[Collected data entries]
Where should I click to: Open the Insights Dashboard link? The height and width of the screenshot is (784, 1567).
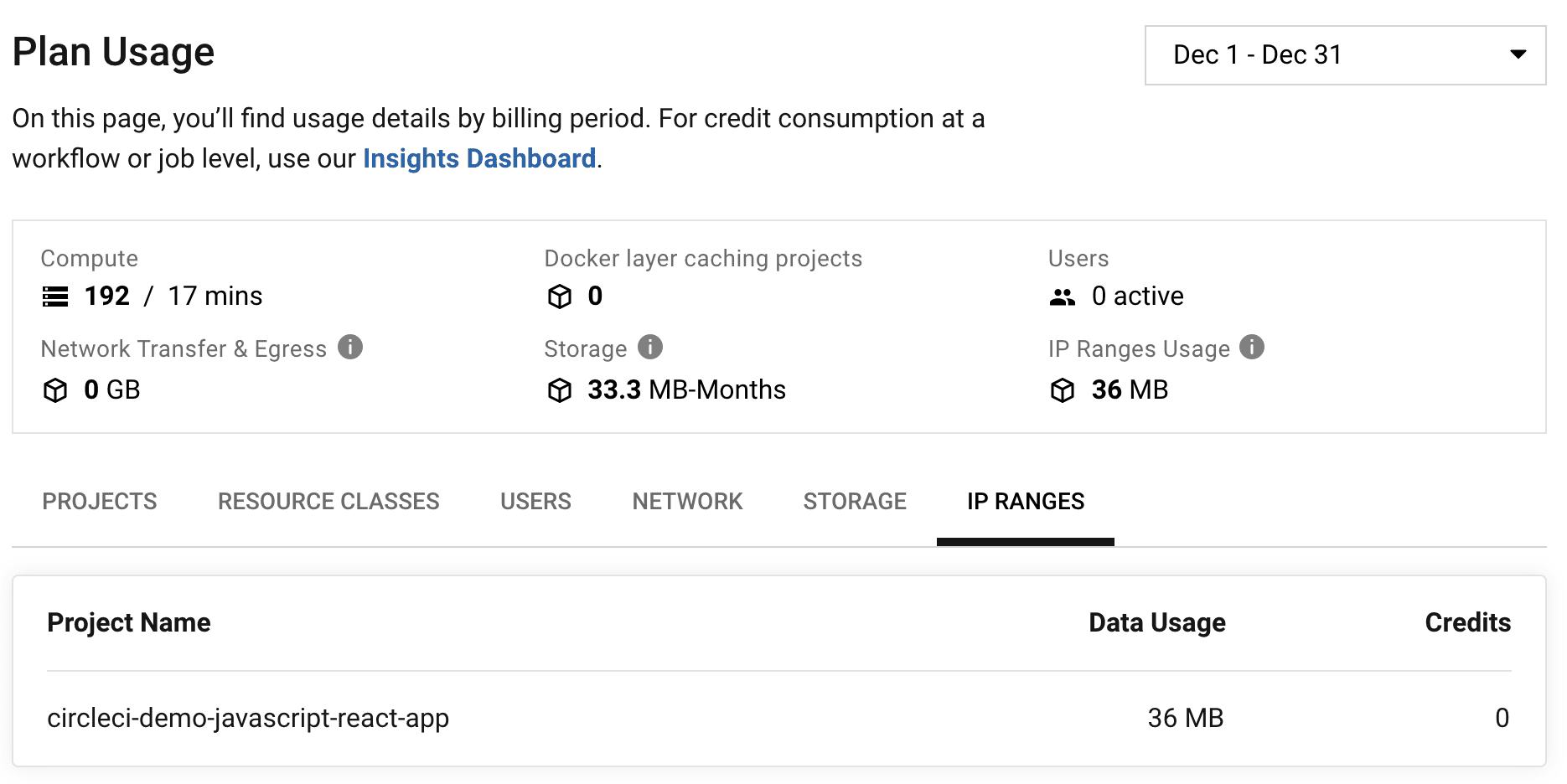(x=479, y=158)
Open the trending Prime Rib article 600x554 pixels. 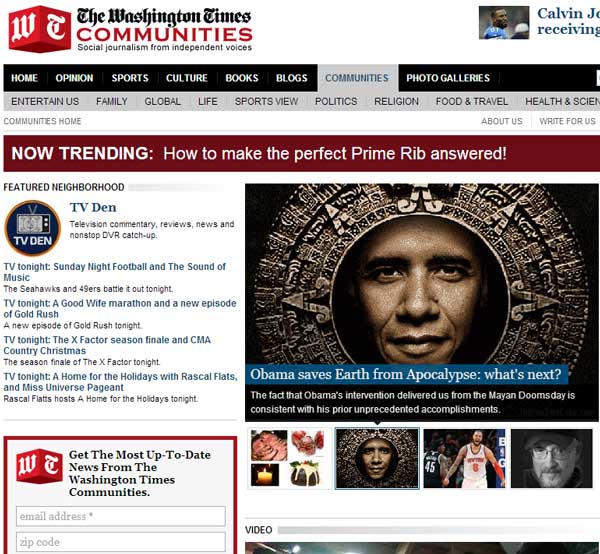tap(335, 154)
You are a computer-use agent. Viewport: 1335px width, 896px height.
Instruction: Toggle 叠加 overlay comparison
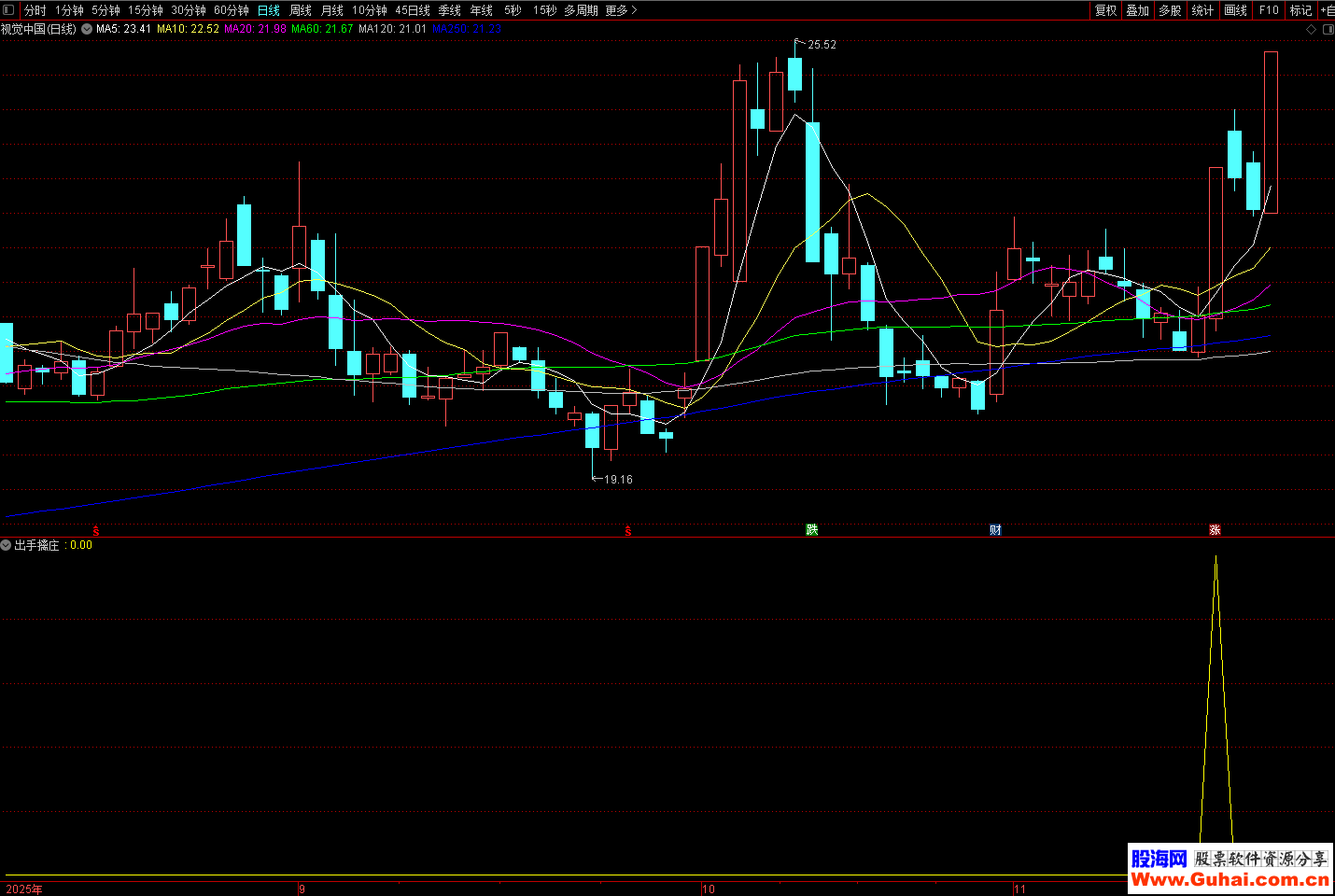pos(1137,10)
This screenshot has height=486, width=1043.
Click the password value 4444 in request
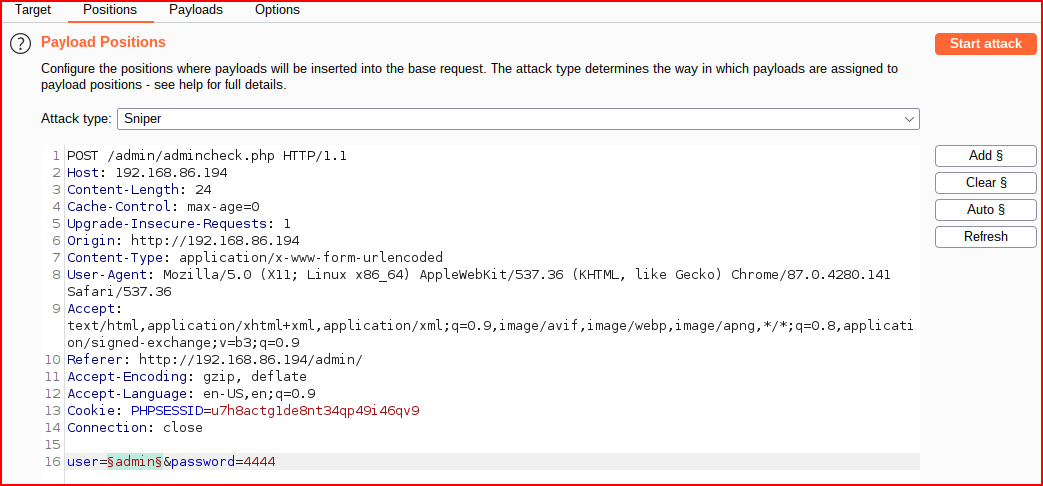click(x=259, y=461)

# TASK:
Where the line containing "This screenshot has height=486, width=1043." appears above, start there and set down each line exactly through the last line of the data; leave out every picture.

# WRITTEN SOLUTION:
This screenshot has height=486, width=1043.
Click the password value 4444 in request
click(x=259, y=461)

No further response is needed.